-- Start of Source data --

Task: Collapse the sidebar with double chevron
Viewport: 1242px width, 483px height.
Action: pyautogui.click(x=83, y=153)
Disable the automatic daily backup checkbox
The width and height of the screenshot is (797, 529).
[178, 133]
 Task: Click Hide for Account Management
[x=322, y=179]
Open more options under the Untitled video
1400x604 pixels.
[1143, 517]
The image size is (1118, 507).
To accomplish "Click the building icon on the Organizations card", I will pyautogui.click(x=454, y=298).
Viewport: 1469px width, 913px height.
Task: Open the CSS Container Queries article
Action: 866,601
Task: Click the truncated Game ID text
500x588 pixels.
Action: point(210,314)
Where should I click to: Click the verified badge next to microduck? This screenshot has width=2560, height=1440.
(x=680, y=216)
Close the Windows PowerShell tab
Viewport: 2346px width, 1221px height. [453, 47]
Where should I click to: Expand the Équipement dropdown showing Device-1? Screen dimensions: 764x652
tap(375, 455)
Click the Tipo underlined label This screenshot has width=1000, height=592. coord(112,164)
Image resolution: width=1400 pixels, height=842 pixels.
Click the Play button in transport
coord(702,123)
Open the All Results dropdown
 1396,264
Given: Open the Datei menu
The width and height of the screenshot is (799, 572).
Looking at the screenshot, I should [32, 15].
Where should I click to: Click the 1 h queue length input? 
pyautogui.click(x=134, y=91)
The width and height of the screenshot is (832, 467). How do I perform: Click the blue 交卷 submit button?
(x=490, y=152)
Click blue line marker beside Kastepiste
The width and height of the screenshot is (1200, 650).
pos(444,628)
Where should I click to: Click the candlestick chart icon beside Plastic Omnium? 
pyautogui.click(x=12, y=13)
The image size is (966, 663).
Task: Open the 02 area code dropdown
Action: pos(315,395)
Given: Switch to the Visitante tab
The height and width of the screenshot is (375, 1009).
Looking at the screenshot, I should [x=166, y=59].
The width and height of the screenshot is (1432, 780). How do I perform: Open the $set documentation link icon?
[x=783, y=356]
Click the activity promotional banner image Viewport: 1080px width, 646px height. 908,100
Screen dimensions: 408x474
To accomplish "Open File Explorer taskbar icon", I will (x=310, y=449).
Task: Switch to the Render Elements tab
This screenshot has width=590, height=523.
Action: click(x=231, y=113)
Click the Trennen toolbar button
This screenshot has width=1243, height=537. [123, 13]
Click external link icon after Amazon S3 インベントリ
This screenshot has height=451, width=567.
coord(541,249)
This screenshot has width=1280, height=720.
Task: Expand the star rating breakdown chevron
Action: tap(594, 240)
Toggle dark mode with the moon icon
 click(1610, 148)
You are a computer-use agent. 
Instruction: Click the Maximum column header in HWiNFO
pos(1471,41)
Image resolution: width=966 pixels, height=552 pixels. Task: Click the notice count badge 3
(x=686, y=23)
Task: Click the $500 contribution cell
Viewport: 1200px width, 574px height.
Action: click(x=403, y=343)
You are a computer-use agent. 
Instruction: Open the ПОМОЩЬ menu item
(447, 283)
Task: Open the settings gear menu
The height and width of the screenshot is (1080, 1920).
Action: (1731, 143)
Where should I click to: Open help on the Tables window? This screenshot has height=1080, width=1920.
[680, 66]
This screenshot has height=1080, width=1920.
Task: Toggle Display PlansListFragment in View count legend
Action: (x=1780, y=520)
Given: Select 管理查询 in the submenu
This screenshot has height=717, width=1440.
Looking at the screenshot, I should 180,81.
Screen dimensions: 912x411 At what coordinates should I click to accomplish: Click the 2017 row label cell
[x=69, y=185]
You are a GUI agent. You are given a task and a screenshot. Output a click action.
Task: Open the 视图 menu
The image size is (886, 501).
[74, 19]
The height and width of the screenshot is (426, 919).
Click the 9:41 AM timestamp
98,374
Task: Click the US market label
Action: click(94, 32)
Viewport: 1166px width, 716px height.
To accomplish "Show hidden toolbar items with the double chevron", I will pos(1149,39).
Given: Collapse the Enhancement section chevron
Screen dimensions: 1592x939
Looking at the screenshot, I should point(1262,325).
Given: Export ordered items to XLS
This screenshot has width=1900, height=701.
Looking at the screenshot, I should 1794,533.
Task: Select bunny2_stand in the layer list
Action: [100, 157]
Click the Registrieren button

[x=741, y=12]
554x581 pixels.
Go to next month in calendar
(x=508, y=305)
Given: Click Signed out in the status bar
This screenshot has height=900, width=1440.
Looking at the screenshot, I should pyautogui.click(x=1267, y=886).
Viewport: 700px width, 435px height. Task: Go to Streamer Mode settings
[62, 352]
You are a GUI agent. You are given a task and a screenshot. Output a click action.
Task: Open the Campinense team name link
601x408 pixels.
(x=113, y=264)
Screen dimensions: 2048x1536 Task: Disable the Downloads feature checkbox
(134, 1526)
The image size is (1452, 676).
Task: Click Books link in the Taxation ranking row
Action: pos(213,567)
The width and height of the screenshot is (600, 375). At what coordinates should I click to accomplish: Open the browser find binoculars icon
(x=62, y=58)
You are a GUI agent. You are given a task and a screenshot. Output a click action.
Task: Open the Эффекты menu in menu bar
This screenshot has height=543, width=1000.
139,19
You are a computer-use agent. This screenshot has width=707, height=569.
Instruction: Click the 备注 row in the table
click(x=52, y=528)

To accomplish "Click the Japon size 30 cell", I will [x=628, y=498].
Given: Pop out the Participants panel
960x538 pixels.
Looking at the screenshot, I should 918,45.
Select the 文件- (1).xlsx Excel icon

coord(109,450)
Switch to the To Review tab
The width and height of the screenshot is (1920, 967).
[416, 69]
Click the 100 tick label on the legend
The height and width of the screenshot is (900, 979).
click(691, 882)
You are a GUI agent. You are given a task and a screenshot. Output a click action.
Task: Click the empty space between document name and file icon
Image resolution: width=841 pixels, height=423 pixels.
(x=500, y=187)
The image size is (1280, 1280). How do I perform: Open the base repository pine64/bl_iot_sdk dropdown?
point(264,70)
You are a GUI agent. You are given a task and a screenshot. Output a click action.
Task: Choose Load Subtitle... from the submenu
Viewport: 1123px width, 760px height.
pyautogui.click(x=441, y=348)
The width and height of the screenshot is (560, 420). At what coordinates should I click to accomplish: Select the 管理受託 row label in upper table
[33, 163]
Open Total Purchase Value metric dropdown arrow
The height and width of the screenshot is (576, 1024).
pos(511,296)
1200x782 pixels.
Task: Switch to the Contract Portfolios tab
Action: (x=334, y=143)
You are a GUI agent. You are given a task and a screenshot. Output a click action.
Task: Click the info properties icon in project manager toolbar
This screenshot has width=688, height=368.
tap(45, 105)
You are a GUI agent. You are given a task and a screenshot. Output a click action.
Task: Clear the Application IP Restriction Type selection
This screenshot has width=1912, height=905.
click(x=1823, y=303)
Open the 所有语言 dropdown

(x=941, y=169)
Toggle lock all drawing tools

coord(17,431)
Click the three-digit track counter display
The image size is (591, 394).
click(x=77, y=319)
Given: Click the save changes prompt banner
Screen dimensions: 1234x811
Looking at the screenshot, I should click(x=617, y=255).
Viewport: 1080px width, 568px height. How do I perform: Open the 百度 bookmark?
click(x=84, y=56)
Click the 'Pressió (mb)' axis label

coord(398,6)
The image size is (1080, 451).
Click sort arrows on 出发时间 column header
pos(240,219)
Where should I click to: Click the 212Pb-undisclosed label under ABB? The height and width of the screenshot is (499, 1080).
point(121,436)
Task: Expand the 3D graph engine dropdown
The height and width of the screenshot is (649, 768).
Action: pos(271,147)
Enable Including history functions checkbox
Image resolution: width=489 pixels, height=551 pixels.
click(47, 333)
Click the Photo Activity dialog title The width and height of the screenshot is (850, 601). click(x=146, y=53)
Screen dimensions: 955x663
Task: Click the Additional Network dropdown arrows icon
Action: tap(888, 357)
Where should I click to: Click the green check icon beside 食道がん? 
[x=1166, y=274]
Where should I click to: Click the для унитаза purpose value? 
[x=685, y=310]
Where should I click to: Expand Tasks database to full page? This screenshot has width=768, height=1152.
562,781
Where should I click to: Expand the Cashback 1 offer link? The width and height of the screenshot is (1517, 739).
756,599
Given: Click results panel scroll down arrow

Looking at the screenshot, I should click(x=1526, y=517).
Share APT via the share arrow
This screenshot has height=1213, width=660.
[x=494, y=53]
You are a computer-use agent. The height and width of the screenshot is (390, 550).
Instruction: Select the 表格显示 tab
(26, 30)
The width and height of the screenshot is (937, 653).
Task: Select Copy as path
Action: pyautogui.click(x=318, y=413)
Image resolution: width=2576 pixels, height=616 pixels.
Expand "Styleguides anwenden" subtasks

-- End of Source data --

> _Exercise details_
Rewrite the listing from the line with "Image resolution: width=2576" through its end, replacing "Expand" with "Collapse" and keeping everything else unchanged.

> _Solved exercise_
Image resolution: width=2576 pixels, height=616 pixels.
Collapse "Styleguides anwenden" subtasks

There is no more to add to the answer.